Boyle began his sermon with a story about an encounter with a homeboy. Boyle had been away on a speaking trip and came home to find Lupe waiting for him. Lupe said, “While you were gone, my son was born.” “When?” Boyle asked. “On his birthday,” Lupe replied.

“Everybody here is engaged in service,” Boyle said. “Service is where it begins. It is the hallway that gets us to the ballroom of kinship. I am not the great healer; we all are in need of healing. It is God’s dream that we all be one. How do we bridge the distance?”

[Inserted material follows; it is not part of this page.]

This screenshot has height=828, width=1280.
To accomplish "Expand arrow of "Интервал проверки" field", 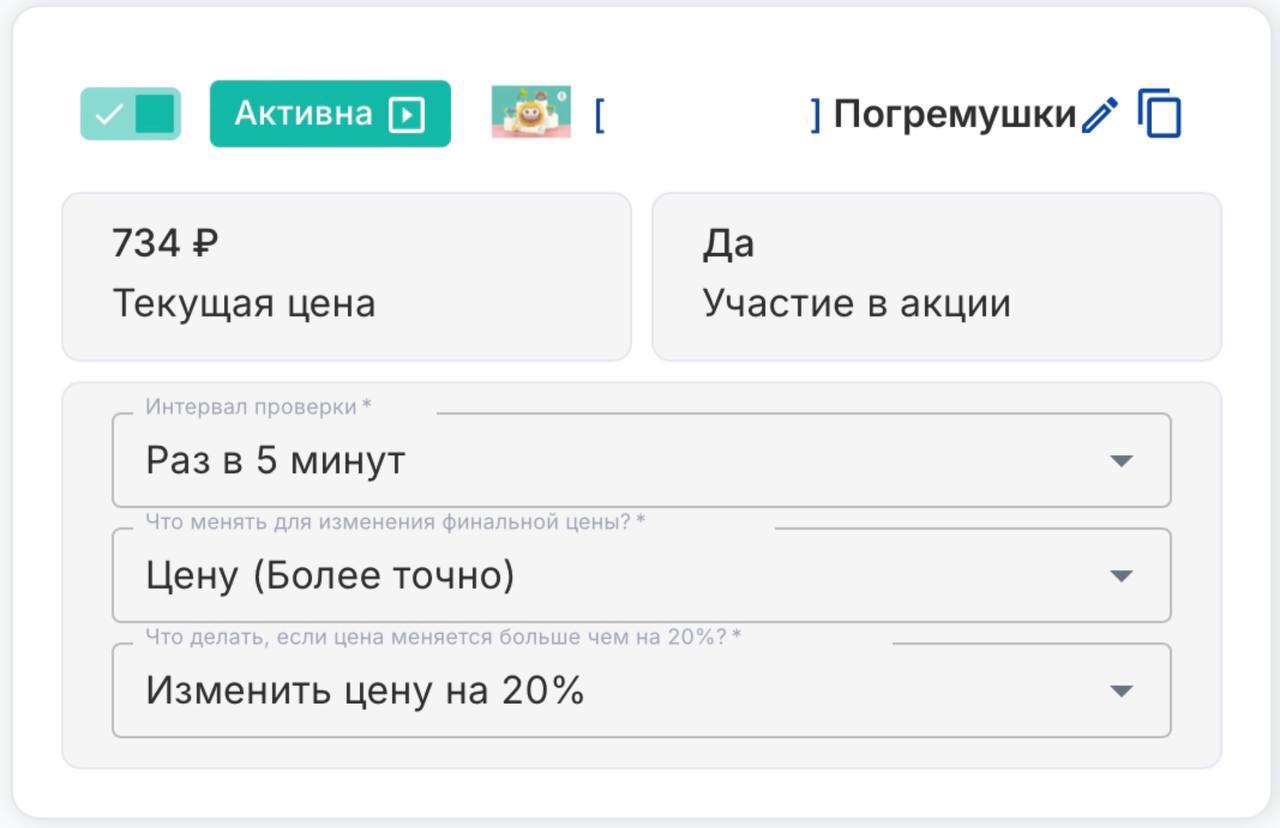I will click(1122, 461).

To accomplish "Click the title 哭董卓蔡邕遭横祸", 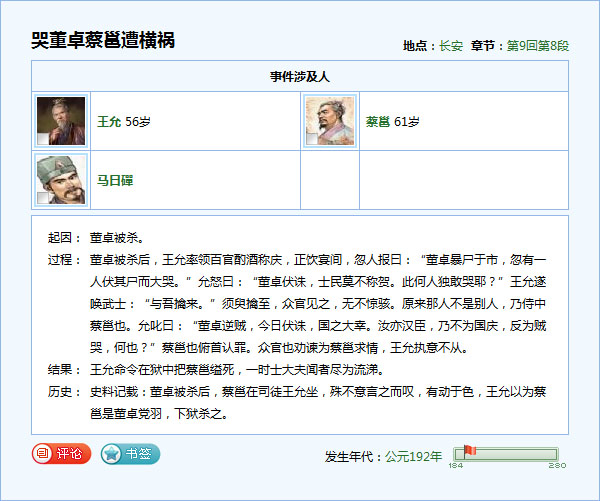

Dreamer is a homeboy now in his 40s who for many years bounced between getting jobs through Homeboy Industries and vague criminality. One time he wandered back to Homeboy looking for a job. Boyle called Gary, a man who runs a vending machine company, asking for a job. Gary said Dreamer could start the next day. “That is a holy man right there,” Boyle said.

Two weeks later, Dreamer was sitting back in Boyle’s office, and he was afraid that Dreamer had bounced back. But Dreamer pulled out his first paycheck and said, “Damn, G, this paycheck makes me feel proper. My mom is proud and my kids are not ashamed of me. You know who we have to thank for this job?” Boyle acted humble and Dreamer said, “God, of course. You are lucky you are not living in Genesis days or God would have struck down your ass.”

“We both laughed hard. Who is the service provider and who is the recipient?” Boyle said. “It’s mutual. We bridge the distance so that there is no daylight between us. We obliterate the illusion that there is an us and a them.”

Boyle loves that Gospel because Jesus is having a bad day. He is rude, short and not himself, and he is brought to wholeness by the woman who helps him move from a narrow view to a more spacious one. Jesus returned to himself.

“It was a moment of exquisite mutuality where God’s dream came true,” Boyle said.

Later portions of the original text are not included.